**EXERCISE DETAILS:**
Instruction for the entries that follow: retype exactly the lines from the line with "mesin slot online (80, 1219)" to the line with "[store logo] (87, 193)", both included, and omit all others.

Saved data entries

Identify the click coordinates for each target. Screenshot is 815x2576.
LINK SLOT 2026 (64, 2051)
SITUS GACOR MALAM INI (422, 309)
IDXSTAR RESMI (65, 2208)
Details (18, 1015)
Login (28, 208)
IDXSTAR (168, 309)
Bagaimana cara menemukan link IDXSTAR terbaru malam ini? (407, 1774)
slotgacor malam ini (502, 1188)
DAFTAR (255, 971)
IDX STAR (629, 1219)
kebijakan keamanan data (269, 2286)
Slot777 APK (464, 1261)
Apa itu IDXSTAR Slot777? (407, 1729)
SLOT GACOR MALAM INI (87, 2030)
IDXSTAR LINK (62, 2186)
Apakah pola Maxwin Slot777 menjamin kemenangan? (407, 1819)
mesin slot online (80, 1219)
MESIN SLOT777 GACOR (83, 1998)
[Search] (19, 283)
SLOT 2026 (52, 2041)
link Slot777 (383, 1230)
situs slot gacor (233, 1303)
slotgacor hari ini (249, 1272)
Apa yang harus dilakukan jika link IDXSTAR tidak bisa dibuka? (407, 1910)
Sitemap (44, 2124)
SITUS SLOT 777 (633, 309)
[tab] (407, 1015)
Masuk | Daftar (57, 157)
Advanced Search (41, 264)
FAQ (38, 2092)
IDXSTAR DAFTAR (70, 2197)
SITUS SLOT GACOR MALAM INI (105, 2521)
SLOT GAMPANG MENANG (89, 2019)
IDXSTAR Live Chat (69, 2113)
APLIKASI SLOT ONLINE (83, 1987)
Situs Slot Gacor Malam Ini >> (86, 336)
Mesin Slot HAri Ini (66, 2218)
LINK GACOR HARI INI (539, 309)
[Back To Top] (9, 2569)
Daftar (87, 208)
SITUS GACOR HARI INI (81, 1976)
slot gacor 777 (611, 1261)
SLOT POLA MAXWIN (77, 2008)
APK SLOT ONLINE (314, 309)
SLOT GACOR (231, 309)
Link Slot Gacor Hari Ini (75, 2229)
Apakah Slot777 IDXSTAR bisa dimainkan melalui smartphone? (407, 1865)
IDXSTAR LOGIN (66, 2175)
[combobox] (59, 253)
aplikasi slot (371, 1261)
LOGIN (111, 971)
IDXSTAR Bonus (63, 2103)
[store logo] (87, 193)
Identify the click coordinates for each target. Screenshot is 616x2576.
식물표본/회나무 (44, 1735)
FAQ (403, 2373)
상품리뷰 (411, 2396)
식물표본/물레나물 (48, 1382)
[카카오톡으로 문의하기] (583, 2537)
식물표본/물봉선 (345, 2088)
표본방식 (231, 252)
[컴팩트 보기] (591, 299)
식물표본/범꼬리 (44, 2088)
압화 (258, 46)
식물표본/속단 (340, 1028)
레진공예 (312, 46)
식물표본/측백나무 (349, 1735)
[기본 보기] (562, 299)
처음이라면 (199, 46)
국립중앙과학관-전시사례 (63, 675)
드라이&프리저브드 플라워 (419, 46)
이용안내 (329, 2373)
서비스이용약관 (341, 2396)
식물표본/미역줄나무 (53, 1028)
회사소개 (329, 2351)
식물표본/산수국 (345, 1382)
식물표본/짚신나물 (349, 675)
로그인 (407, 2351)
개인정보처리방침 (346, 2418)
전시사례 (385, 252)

**OUTPUT OF THE TASK:**
mesin slot online (80, 1219)
MESIN SLOT777 GACOR (83, 1998)
[Search] (19, 283)
SLOT 2026 (52, 2041)
link Slot777 (383, 1230)
situs slot gacor (233, 1303)
slotgacor hari ini (249, 1272)
Apa yang harus dilakukan jika link IDXSTAR tidak bisa dibuka? (407, 1910)
Sitemap (44, 2124)
SITUS SLOT 777 (633, 309)
[tab] (407, 1015)
Masuk | Daftar (57, 157)
Advanced Search (41, 264)
FAQ (38, 2092)
IDXSTAR DAFTAR (70, 2197)
SITUS SLOT GACOR MALAM INI (105, 2521)
SLOT GAMPANG MENANG (89, 2019)
IDXSTAR Live Chat (69, 2113)
APLIKASI SLOT ONLINE (83, 1987)
Situs Slot Gacor Malam Ini >> (86, 336)
Mesin Slot HAri Ini (66, 2218)
LINK GACOR HARI INI (539, 309)
[Back To Top] (9, 2569)
Daftar (87, 208)
SITUS GACOR HARI INI (81, 1976)
slot gacor 777 (611, 1261)
SLOT POLA MAXWIN (77, 2008)
APK SLOT ONLINE (314, 309)
SLOT GACOR (231, 309)
Link Slot Gacor Hari Ini (75, 2229)
Apakah Slot777 IDXSTAR bisa dimainkan melalui smartphone? (407, 1865)
IDXSTAR LOGIN (66, 2175)
[combobox] (59, 253)
aplikasi slot (371, 1261)
LOGIN (111, 971)
IDXSTAR Bonus (63, 2103)
[store logo] (87, 193)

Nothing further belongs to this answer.